Rehoboth, Dewey Delaware expecting late-fall beach replenishment
Last done in 2016, part of a 50-year federal program, state pays 35 percent
The Cape Region’s beaches are the primary reason tourists visit, and it appears Rehoboth and Dewey will be welcoming guests on their beaches for years to come.
In an email March 11, Stephen Rochette, spokesman for the U.S. Army Corps of Engineers, said beach replenishment projects in Rehoboth and Dewey are on track to start in the fall. He said he expects the contract to be awarded in August or September, with the timing of construction dependent on dredge availability and other factors.
Beach replenishment is a 50-year program, currently about halfway to completion. With the exception of cost share, 65 percent federal and 35 percent state, Rochette said it’s too early to know exactly how much sand will be moved. Project costs and duration have not yet been set.

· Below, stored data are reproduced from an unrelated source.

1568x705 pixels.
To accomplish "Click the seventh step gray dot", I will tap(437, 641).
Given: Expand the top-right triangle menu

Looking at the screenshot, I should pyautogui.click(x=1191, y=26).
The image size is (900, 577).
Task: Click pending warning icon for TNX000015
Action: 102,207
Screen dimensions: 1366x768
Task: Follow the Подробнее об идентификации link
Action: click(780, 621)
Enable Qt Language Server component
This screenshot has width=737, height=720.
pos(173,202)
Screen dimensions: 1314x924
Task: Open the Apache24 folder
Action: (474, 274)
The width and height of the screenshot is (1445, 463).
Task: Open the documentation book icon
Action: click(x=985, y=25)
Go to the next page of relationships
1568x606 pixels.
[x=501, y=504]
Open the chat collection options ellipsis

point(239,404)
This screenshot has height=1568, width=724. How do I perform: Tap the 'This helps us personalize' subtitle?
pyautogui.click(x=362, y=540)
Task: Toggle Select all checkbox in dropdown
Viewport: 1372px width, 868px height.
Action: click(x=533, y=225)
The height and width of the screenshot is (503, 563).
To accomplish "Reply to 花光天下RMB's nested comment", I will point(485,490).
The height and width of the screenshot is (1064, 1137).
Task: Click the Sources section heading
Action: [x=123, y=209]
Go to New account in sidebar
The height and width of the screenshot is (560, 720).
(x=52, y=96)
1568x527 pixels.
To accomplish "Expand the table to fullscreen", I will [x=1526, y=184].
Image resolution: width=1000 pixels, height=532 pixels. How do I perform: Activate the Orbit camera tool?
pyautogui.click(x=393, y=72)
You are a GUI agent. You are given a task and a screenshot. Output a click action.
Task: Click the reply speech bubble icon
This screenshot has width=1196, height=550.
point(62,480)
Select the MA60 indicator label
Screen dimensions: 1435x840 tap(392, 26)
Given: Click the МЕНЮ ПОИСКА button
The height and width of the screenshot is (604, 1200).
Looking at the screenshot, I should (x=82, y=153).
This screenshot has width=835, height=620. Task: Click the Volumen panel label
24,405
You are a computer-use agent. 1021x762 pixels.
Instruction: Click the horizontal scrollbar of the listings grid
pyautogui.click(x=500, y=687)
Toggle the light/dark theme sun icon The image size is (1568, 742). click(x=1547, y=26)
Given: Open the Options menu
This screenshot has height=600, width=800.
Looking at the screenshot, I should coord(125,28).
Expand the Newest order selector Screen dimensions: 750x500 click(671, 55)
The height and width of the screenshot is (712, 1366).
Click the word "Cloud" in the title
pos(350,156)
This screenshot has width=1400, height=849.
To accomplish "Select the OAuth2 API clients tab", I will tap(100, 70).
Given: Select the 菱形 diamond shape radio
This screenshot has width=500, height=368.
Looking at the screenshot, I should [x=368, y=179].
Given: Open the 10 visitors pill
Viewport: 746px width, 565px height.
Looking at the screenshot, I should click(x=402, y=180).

The most recent beach replenishment, when dredged sand is pumped on shore to raise the beaches, took place in fall 2016. Rochette said between Rehoboth and Dewey, 620,805 cubic yards of sand were pumped at a cost of about $11 million. Michigan-based contractor Great Lakes Dredge and Dock has performed the last two beach replenishments.
Rehoboth Mayor Paul Kuhns said sand moves along the shore, so it must continuously be replaced. He said the city is fortunate because the ocean, beach and Boardwalk are essential to tourism, which is the engine that drives the community’s economy. “Replenishment is extremely important to the city’s livelihood,” said Kuhns, adding the city will be working with Delaware Department of Natural Resources and Environmental Control as the schedule is determined.
In a March 6 email, Dewey Mayor T.J. Redefer said Mike Powell, DNREC Shoreline and Waterway Management program manager, told the Association of Coastal Towns the state had the necessary funding to move forward with replenishment planning. According to Redefer, Powell said the Army Corps of Engineers already has funding from the state and was moving ahead on project designs and bid preparations.
Rochette confirmed the accuracy of Redefer’s statement.
In a prepared statement April 3, DNREC Secretary Shawn M. Garvin said, “Beach replenishment is necessary, it is a good thing and has value.”
DNREC Shoreline & Waterway Section Administrator Michael Powell added, “The Corps is projecting a September 2019 start of construction activities on the beach. The contractor almost always begins in Dewey and works north into Rehoboth.”
More recently, March 13, Redefer said beach replenishment is important to coastal Delaware. “By making this commitment to our beaches, we protect what we love about Coastal Delaware for the future to enjoy, and together we also build upon the resort industry which is critical to the financial success of all of Delaware,” said Redefer.
Editor’s note: The online story has been updated to include comments from DNREC officials received after print publication April 2.